Excerpted passage:
------------------------------------------------
Yes, to find understanding of the human condition necessarily required a truthful, ‘clear conscience’-guided, instinctual approach, not a resigned-to-living-in-denial-of-the-human-condition, alienated-from-the-truth, blocking-out-of-condemning-moral-instincts, hiding-in-Plato’s-cave, ‘intellectual’ approach. It is simply not possible to build the truth from a position of denial/lying. You can’t think effectively, insightfully, ‘prophetic[ally]’, if you’re not being honest.
Indeed, as I pointed out in chapter 2:12, trying to investigate reality while living in denial of any truths that brought the, for most people, ‘deadly pain[ful]’ issue of the human condition into focus, as mechanistic science has done, was an extremely compromised and deficient way of searching for knowledge. In fact, it is a measure of the blindness of human-condition-avoiding, denial-based thinking, and the effectiveness of human-condition-confronting, honest thinking, that when the whole truth about our condition is finally reached, as it now has been, it can appear so straightforward and simple that it seems self-evident. But simplicity has always been a hallmark of insightful thought—as the pioneering biologist Allan Savory observed, ‘whenever there has been a major insoluble problem for mankind, the answer, when finally found, has always been very simple’ (Holistic Resource Management, 1988, 1st edition, p.3). For instance, when Charles Darwin put forward his breakthrough, and necessarily exceptionally ‘fearless’ and truthful-thinking-based insight of natural selection, it was, in hindsight, such a simple explanation that the eminent biologist of the time, the aforementioned Thomas Huxley, was prompted to exclaim, ‘How extremely stupid not to have thought of that!’ (1887; Life and Letters of Thomas Henry Huxley Vol.1, ed. Leonard Huxley, 1900, p.170). So, yes, the author George Seaver was prescient when, in anticipating just how simple the explanation of ‘the riddle of life’s meaning and mystery’, namely the human condition, would be, he wrote that ‘The ultimate thought, the thought which holds the clue to the riddle of life’s meaning and mystery, must be the simplest thought conceivable, the most natural, the most elemental, and therefore also the most profound’ (Albert Schweitzer: The Man and His Mind, 1947, p.311).
------------------------------------------------
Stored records

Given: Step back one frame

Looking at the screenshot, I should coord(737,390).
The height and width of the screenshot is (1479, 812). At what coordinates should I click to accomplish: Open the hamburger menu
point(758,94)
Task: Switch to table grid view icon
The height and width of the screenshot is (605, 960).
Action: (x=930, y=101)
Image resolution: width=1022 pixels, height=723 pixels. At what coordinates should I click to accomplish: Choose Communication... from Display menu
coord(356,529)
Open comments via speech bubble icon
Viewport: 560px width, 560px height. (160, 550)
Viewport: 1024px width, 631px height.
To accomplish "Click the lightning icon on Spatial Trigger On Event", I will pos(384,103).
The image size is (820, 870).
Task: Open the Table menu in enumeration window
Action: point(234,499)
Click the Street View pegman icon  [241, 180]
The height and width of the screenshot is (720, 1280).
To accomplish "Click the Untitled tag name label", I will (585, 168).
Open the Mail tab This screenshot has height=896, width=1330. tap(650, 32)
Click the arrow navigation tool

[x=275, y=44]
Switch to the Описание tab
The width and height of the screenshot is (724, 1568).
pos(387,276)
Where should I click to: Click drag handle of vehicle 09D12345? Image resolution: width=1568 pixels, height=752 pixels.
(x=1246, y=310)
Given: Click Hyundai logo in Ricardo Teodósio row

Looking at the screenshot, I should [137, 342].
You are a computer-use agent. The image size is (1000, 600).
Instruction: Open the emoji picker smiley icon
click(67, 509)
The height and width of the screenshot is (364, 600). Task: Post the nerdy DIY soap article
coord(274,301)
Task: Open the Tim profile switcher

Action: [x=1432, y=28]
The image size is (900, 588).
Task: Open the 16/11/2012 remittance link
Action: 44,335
------------------------------------------------
Problem description:
Transcribe the passage on honest thinking and the human condition, everything from "Yes, to find" down to "not being honest.".

Finished task:
Yes, to find understanding of the human condition necessarily required a truthful, ‘clear conscience’-guided, instinctual approach, not a resigned-to-living-in-denial-of-the-human-condition, alienated-from-the-truth, blocking-out-of-condemning-moral-instincts, hiding-in-Plato’s-cave, ‘intellectual’ approach. It is simply not possible to build the truth from a position of denial/lying. You can’t think effectively, insightfully, ‘prophetic[ally]’, if you’re not being honest.